- _Assignment_:
From the data that follows, print exactly the lines starting at the one containing "Open options gear" and ending at the one containing "Open filter settings sliders icon"; include both of them and nothing more.

[Stored items]
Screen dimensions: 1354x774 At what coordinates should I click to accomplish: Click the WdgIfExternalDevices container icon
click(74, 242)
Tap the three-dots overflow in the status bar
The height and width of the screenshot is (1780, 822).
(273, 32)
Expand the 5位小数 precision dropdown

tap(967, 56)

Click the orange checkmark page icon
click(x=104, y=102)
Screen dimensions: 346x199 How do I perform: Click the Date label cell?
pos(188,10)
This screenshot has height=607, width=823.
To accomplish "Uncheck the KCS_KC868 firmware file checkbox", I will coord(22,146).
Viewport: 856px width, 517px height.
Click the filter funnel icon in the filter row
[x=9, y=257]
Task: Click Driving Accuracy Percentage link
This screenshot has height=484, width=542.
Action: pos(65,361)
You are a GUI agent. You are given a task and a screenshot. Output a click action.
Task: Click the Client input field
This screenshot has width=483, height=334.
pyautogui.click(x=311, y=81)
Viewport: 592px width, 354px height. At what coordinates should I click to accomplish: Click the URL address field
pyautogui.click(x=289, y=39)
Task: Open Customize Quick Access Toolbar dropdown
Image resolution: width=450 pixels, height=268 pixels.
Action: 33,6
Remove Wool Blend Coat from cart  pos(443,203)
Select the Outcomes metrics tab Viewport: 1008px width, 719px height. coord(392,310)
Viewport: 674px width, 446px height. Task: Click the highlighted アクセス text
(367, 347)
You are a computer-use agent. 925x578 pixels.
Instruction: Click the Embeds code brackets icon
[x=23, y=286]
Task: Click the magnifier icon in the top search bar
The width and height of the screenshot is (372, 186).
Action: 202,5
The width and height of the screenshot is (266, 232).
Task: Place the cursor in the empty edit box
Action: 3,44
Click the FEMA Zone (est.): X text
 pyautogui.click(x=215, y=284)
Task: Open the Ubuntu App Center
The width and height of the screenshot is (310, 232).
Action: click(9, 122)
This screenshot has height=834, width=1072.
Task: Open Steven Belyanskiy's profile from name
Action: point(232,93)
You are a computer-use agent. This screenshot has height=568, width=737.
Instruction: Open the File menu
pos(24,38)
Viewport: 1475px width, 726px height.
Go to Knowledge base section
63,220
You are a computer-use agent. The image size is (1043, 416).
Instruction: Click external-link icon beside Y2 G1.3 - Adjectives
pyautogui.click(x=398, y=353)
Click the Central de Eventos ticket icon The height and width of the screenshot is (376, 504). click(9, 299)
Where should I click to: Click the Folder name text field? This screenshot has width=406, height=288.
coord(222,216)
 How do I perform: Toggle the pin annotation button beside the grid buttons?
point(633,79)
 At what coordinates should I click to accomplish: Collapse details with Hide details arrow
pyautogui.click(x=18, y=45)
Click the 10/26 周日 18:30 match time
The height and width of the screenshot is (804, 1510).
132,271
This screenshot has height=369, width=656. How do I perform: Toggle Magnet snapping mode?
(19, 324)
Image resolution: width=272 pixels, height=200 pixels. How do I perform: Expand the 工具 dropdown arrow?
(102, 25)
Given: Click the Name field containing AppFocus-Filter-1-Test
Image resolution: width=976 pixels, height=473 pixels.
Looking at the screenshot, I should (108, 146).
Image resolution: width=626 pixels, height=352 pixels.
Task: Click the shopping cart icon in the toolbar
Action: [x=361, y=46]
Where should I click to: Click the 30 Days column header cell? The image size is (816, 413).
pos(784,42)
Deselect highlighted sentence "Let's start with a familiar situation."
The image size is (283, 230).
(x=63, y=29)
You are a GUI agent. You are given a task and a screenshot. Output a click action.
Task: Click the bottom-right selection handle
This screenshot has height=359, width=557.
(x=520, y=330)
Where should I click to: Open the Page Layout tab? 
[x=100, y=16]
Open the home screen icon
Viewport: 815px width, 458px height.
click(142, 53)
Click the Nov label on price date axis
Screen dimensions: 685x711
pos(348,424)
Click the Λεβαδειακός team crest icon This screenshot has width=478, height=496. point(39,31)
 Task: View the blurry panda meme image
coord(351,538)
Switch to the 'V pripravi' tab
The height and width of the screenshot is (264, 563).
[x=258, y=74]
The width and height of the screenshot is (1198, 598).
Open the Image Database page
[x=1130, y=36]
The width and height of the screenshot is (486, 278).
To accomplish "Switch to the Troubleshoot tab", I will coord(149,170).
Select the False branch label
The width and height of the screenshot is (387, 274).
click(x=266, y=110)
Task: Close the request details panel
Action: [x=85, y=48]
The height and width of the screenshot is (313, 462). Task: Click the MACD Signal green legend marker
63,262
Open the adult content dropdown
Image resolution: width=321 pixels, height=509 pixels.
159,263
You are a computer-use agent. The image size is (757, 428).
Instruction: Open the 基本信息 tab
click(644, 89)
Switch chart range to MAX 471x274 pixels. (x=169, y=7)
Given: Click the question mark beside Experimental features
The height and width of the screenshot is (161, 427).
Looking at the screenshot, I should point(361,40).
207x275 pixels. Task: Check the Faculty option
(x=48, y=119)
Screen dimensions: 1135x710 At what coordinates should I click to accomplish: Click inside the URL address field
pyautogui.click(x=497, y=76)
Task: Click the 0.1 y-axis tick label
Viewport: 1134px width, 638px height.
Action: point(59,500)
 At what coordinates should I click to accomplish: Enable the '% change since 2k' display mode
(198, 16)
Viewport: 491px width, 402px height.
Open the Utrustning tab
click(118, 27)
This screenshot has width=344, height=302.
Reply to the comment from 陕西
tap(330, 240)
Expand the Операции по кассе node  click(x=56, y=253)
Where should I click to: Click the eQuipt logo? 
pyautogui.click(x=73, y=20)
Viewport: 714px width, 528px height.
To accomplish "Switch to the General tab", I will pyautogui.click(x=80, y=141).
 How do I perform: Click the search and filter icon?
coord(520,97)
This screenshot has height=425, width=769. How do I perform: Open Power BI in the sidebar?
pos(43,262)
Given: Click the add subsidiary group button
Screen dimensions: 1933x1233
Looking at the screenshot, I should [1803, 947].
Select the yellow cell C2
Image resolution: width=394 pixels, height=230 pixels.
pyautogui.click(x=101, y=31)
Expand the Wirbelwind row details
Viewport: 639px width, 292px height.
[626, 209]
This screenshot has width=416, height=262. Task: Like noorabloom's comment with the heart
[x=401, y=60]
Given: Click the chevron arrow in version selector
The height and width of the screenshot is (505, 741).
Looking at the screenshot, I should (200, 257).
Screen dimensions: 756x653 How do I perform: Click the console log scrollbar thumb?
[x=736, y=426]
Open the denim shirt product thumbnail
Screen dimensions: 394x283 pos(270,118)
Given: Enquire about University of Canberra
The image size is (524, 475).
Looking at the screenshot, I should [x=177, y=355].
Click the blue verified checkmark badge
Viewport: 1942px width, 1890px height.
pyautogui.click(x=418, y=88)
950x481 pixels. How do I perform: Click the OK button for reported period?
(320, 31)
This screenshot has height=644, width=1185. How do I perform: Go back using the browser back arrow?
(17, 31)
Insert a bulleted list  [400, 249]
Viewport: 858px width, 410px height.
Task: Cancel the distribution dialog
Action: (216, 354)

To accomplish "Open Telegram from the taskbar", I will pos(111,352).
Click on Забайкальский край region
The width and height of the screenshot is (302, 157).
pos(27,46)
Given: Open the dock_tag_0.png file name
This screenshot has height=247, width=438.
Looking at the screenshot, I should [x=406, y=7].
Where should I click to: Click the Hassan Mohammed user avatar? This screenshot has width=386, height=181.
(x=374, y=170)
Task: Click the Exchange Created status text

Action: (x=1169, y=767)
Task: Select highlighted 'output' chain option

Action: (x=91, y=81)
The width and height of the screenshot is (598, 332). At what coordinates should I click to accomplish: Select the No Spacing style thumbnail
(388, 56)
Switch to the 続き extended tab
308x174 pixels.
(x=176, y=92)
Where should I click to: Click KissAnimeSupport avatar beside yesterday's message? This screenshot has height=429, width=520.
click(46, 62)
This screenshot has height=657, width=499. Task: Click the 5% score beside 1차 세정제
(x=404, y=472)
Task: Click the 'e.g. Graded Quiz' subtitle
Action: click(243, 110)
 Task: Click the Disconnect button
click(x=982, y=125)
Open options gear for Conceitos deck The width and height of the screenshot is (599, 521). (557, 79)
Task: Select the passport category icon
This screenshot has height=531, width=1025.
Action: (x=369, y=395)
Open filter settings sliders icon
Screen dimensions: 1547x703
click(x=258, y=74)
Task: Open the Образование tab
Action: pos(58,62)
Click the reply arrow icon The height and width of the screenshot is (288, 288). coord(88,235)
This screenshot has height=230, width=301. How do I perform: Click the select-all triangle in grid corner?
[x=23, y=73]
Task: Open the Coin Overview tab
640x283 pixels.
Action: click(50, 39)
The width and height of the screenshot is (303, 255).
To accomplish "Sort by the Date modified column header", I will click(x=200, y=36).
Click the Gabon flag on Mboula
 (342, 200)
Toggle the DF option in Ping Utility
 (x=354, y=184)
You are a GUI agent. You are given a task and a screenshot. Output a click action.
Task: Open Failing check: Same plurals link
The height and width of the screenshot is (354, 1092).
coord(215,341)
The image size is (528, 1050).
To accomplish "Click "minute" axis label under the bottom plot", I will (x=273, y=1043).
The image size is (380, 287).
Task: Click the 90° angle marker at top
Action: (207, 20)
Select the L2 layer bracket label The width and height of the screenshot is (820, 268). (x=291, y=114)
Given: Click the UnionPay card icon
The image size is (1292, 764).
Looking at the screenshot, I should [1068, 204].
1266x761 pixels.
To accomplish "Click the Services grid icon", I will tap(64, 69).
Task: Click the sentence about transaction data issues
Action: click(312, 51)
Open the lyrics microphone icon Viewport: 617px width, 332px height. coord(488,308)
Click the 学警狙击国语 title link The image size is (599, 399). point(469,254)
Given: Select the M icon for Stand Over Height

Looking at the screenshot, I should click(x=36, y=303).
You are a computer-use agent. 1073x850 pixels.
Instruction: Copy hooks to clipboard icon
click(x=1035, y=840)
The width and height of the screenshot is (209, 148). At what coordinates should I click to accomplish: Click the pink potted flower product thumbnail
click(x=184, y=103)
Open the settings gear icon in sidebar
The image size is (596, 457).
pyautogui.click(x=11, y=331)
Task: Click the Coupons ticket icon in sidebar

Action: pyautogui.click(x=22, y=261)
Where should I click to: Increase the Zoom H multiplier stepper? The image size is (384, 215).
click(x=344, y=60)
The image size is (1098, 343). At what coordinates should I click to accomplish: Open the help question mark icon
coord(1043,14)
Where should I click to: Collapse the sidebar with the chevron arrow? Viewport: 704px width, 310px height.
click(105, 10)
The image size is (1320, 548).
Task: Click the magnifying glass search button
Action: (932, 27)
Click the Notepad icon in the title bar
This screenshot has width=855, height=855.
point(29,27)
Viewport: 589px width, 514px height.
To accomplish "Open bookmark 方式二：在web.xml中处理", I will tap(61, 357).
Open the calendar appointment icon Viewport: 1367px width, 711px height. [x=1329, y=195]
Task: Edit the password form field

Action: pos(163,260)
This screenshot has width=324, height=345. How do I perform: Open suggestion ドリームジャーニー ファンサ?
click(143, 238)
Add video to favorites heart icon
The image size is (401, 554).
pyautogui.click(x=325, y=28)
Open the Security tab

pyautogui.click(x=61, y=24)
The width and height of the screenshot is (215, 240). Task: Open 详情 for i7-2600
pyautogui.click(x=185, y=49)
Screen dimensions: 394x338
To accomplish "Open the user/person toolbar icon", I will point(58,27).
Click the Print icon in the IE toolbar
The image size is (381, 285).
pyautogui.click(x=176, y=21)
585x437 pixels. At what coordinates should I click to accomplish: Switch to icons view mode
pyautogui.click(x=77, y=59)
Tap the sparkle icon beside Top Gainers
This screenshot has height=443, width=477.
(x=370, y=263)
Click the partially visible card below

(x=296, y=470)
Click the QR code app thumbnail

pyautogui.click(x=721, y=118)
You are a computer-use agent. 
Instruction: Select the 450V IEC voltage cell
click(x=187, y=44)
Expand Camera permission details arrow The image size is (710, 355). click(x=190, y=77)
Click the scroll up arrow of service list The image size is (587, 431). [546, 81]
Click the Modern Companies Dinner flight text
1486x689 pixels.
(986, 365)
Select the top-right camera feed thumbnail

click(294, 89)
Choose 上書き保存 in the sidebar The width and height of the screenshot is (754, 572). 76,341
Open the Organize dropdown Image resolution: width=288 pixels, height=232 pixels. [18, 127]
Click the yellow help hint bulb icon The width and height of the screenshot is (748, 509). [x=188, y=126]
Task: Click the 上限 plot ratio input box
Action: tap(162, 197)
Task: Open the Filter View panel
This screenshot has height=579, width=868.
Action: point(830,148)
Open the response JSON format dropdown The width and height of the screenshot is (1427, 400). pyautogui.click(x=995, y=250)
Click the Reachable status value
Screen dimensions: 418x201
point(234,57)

- _Response_:
Open options gear for Conceitos deck The width and height of the screenshot is (599, 521). (557, 79)
Task: Select the passport category icon
This screenshot has height=531, width=1025.
Action: (x=369, y=395)
Open filter settings sliders icon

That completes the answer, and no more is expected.